Without partisan gamesmanship, Congress approves budget plan

  • Article by: DAVID ESPO , Associated Press
  • Updated: December 18, 2013 - 7:13 PM

Spending plan could prevent future federal shutdowns.

 

– Congress sent President Obama legislation Wednesday scaling back across-the-board cuts on programs ranging from the Pentagon to the national park system, adding a late dusting of bipartisanship to a year more likely to be remembered for a partial government shutdown and near-perpetual gridlock.

Obama’s signature was assured on the measure, which lawmakers in both parties and at opposite ends of the Capitol said they hoped would curb budget brinkmanship and prevent more shutdowns in the near future.

“It’s a good first step away from the shortsighted, crisis-driven decisionmaking that has only served to act as a drag on our economy,” Obama said in a statement issued after the vote. And yet, he quickly added, “there is much more work to do to ensure our economy works for every working American.”

The measure passed the Democratic-controlled Senate on a vote of 64-36, six days after clearing the Republican-run House by a similarly bipartisan margin of 332-94. Minnesota Sens. Amy Klobuchar and Al Franken, both Democrats, voted yes.

‘Tired of the gridlock’

The product of intensive year-end talks, the measure met the short-term political needs of Republicans, Democrats and the White House. As a result, there was no suspense about the outcome of the Senate vote. There are questions about fallout in the 2014 elections and the effect on future congressional disputes over spending and the debt limit.
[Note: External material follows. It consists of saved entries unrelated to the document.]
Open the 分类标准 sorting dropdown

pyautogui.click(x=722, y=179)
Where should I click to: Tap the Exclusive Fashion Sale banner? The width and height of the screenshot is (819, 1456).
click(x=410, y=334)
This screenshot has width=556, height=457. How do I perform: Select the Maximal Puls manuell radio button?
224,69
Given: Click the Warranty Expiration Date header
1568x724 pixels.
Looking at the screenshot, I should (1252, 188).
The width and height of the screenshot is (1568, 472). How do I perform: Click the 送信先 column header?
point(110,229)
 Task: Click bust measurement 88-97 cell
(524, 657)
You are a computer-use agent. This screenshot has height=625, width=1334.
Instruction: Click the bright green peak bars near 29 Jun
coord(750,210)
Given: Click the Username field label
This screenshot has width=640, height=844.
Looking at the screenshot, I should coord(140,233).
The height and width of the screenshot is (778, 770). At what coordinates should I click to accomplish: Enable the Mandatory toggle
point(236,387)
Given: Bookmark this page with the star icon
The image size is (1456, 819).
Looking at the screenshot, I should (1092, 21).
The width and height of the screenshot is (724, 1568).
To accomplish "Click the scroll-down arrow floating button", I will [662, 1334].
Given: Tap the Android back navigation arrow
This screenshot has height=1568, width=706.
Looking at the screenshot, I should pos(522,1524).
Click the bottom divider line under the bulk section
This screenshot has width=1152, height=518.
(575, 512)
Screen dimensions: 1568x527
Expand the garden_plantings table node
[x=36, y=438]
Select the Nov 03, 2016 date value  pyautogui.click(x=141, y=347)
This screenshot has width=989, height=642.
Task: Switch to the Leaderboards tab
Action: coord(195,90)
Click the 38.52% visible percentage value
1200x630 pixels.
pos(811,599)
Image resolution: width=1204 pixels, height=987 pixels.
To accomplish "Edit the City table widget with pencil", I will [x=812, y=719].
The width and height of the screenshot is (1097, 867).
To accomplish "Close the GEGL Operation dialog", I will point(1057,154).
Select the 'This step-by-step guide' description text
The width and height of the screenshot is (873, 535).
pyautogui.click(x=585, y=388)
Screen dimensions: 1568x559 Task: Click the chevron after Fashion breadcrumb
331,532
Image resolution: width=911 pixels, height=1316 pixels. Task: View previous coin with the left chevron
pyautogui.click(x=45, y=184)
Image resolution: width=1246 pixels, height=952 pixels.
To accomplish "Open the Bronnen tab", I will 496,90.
“I’m tired of the gridlock, and the American people that I talk to, especially from Arkansas, are tired of it as well,” said Sen. Mark Pryor, a Democrat who supported the bill yet will have to defend his vote in next year’s campaign for a new term. His likely Republican rival, Rep. Tom Cotton, voted against the measure last week when it cleared the House.

The measure, negotiated by Sen. Patty Murray, D-Wash., and Rep. Paul Ryan, R-Wis., averts $63 billion in across-the-board spending cuts that were themselves the result of an earlier inability of lawmakers and the White House to agree on a sweeping deficit reduction plan. That represents about one-third of the cuts originally ticketed for the 2014 and 2015 budget years and known in Washington as sequestration.

Democrats expressed satisfaction that money would be restored for programs like Head Start and education, and lawmakers in both parties and the White House cheered the cancellation of future cuts at the Pentagon.

To offset the added spending, the legislation provides about $85 billion in savings from elsewhere in the budget. Included are increases in the airline ticket tax that helps pay for security at airports and a fee that corporations pay to have pensions guaranteed by the government.

Debate over military retirees

Most controversial by far was a provision to curtail annual cost-of-living increases in benefits that go to military retirees younger than 62, a savings of $6.3 billion over a decade for the government.

By one estimate, the result would be a reduction of nearly $72,000 in benefits over a lifetime for a sergeant first class who retires at age 42 after 20 years of service. Veterans groups and their allies in Congress objected to what they said was a singling out of former members of the military, and lawmakers in both parties said they would take another look at the provision next year.

But Sen. John McCain, R-Ariz., said a veteran of identical rank who retired at 38 would still wind up with $1.62 million in retirement pay over a lifetime. He also pointed out that a prominent deficit commission had recommended abolishing cost-of-living increases for military retirement pay as part of a sweeping deficit reduction plan, a far deeper curtailment included in the legislation.

McCain asked if there were an alternative to the legislation that would also “prevent us from shutting down the government again, something that I refuse to inflict on the citizens of my state.”

Murray responded there was no other legislation to accomplish that. She added that if the bill did not pass, the Pentagon “would take another $20 billion hit” from across-the-board cuts early next year, with some personnel furloughed as a result.

She made one concession, promising to work to exclude disabled veterans from the change contained in the bill.